Fine-Tuning Self-Trapped Excitons via External Coordination of Perovskite Octahedra: Simultaneous Achievement of Significant Stokes Shifts and Enhanced Emission

Two zero-dimensional Sb-doped bismuth-based halide perovskites, Sb-doped Cs3BiCl6 and Cs4BiCl7, were synthesized, and an in-depth analysis was conducted to elucidate the connection between lattice structure and self-trapped excitons (STE) properties. These perovskites introduced impurity energy levels in the valence band, enhancing electronic transitions and improving STE emission.

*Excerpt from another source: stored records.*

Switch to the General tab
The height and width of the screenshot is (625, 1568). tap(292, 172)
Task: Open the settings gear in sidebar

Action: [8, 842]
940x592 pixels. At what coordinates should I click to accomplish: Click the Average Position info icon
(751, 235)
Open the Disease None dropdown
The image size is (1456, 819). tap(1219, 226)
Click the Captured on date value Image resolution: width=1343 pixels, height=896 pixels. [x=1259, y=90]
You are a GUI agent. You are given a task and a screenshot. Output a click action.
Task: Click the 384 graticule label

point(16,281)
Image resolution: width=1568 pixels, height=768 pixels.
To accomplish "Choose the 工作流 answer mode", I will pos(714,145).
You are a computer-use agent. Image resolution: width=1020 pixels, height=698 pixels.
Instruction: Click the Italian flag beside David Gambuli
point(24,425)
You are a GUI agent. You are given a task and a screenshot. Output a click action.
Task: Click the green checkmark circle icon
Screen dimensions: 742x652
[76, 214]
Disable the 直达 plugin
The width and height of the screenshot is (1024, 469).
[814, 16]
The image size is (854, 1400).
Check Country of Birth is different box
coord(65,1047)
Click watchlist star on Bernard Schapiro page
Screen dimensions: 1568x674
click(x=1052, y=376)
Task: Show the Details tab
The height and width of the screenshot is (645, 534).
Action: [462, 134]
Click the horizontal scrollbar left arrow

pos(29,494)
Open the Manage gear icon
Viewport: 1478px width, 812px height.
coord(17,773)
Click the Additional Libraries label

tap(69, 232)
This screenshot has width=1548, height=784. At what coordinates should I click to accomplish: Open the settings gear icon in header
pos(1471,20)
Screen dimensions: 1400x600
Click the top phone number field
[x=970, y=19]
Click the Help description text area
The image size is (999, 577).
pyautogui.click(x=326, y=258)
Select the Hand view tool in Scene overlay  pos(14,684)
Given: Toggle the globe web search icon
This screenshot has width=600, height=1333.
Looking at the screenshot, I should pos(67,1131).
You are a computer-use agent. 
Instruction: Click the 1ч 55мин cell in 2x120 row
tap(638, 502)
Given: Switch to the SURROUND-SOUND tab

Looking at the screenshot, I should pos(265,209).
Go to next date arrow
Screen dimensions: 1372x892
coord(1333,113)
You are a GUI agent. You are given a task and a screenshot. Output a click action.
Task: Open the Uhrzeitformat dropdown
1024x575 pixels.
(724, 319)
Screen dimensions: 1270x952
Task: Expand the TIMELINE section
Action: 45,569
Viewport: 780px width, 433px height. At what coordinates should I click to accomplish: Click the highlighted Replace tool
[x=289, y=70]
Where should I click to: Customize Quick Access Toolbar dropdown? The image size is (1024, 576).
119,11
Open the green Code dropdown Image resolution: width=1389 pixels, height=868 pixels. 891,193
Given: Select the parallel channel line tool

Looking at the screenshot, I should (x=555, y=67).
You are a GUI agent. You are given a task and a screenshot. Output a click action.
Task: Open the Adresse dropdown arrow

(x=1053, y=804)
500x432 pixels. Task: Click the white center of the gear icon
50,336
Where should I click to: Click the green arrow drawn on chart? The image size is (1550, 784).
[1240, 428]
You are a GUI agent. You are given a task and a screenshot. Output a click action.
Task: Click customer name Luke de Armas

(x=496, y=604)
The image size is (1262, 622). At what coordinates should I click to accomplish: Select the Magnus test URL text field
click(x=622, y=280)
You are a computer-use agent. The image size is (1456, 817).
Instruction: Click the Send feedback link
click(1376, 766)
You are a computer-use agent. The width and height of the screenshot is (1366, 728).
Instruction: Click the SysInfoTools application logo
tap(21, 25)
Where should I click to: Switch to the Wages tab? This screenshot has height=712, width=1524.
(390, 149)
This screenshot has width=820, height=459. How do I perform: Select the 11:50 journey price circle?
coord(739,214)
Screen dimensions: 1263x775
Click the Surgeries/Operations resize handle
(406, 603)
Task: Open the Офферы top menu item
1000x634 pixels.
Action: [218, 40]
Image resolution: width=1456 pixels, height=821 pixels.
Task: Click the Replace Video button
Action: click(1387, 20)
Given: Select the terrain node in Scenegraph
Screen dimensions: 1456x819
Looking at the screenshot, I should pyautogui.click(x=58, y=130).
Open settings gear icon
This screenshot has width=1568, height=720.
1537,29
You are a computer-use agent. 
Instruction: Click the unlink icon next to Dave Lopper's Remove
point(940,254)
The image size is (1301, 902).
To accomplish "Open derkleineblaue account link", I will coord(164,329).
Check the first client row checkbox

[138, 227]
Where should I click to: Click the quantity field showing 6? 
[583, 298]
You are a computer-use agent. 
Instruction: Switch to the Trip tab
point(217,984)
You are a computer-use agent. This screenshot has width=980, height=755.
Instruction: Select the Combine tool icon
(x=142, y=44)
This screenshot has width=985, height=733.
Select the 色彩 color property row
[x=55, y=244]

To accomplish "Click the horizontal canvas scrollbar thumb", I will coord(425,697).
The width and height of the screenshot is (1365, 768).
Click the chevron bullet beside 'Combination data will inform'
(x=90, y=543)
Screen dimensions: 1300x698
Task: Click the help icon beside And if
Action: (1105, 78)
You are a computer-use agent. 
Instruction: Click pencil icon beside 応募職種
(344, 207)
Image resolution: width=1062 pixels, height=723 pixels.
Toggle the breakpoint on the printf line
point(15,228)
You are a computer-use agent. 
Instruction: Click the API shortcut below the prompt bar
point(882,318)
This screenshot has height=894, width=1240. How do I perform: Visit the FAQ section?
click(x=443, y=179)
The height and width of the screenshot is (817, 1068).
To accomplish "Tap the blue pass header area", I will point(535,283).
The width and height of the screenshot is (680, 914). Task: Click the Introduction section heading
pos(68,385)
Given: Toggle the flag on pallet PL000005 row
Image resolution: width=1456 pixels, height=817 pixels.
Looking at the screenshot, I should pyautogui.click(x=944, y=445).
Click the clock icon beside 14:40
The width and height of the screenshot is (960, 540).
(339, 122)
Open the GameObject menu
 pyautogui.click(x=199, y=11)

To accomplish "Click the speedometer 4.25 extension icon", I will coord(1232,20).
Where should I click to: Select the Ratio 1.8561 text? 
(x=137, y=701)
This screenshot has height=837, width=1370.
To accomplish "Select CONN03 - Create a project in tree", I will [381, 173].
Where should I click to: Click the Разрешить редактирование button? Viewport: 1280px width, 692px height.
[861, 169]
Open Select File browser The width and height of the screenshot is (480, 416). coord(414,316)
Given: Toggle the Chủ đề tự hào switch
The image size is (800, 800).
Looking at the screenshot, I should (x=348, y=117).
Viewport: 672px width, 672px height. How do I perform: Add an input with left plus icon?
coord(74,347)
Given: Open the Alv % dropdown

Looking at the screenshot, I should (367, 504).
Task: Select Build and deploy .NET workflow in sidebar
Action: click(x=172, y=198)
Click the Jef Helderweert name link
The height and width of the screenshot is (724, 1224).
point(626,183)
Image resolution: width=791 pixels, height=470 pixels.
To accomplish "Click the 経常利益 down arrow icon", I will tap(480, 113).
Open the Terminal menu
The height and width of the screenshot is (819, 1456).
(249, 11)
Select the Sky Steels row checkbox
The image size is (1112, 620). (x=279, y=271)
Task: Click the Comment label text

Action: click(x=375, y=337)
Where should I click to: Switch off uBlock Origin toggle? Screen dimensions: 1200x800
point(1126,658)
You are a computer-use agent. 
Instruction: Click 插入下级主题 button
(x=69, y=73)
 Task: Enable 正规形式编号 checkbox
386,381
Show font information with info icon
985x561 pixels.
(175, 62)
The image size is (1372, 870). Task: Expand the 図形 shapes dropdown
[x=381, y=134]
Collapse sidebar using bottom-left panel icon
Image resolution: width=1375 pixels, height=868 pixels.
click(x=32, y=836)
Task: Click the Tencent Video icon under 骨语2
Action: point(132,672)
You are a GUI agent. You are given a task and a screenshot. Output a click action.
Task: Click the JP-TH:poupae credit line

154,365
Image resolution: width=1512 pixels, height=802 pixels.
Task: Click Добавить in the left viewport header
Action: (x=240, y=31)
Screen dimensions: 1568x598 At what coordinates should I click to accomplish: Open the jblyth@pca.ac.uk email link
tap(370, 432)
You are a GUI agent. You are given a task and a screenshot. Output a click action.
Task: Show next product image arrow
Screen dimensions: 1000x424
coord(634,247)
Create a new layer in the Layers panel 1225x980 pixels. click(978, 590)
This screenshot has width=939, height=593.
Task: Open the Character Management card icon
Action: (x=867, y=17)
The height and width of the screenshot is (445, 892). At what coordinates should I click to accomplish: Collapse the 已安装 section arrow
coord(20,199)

Notably, Sb-doped Cs4BiCl7, an innovative material, exhibited higher photoluminescence (PL) intensity and a red shift in PL. The primary difference between these materials was the octahedral coordination environment, given their consistent elemental composition, octahedral dimensionality, and synthesis method. Cs4BiCl7's looser atomic arrangement resulted in stronger phonon–electron coupling compared to Cs3BiCl6. Additionally, nonoctahedral chlorine in Cs4BiCl7 increased electron occupation density in the conduction band, leading to a larger Stokes shift and more efficient electronic transitions. This study underscores the impact of the octahedral coordination environment on PL properties through detailed local structural analysis.